June 2, 2016
Despite drop, meeste artsen veranderden voorschrijfpatronen niet
In het eerste jaar dat twee wetten in Florida van kracht waren die bedoeld waren om het voorschrijven van opioïden aan banden te leggen, schreven de topopioïdenvoorschrijvers van de staat aanzienlijk minder recepten uit voor dit type pijnmedicatie, vindt een nieuwe analyse onder leiding van onderzoekers van de Johns Hopkins University Bloomberg School of Public Health.
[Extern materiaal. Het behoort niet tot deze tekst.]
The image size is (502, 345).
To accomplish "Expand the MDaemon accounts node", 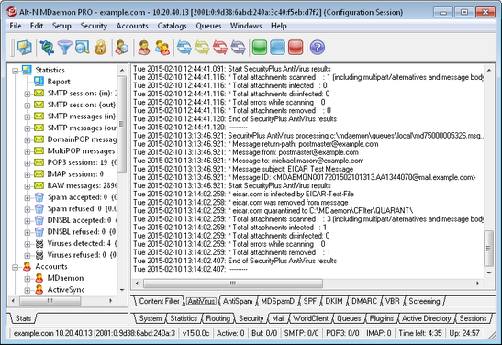I will coord(28,279).
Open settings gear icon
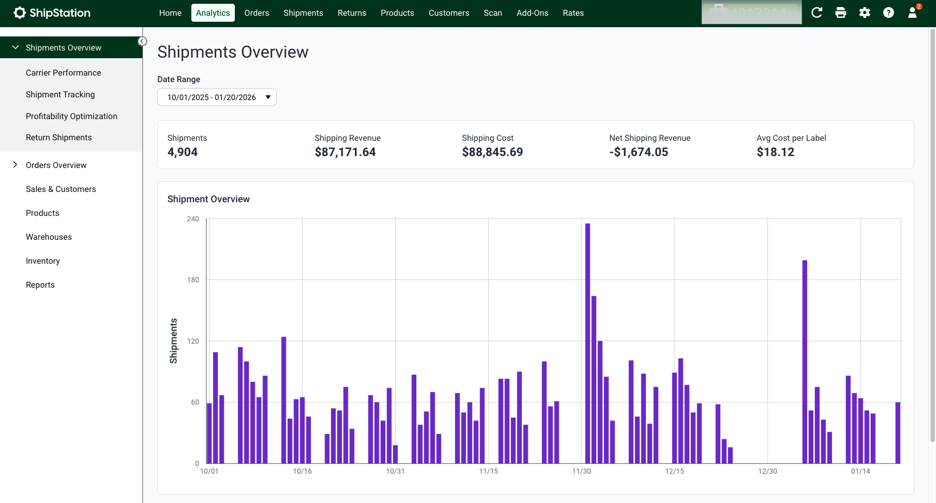Viewport: 936px width, 503px height. (864, 13)
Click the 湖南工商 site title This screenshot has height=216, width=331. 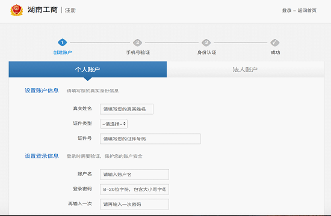pyautogui.click(x=43, y=10)
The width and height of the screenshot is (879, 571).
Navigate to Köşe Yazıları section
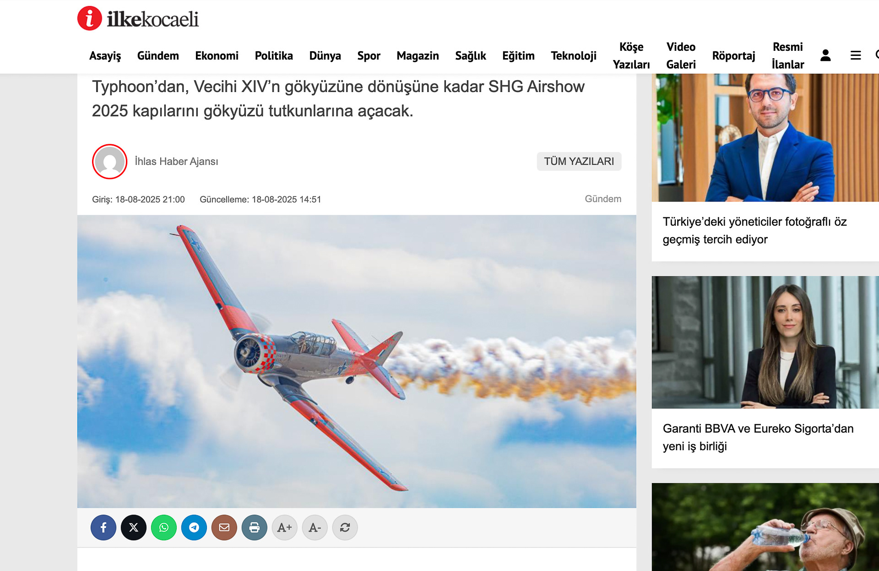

Tegelijkertijd had de wet geen invloed op de extreme concentratie van het voorschrijven van opioïden bij een kleine groep aanbieders: Ongeveer 4 procent van de voorschrijvers was goed voor 40 procent van de voorschriften voor opioïde pijnstillers die tweederde uitmaakten van alle dergelijke pillen die in Florida werden voorgeschreven. Meer dan de helft van de topvoorschrijvers waren eerstelijnszorgartsen. Deze bevindingen suggereren zowel de potentiële impact van het beleid op het inperken van voorschriften onder voorschrijvers met een hoog volume als de beperkingen van het nieuwe beleid, omdat veel artsen nog steeds in hoge percentages voorschreven.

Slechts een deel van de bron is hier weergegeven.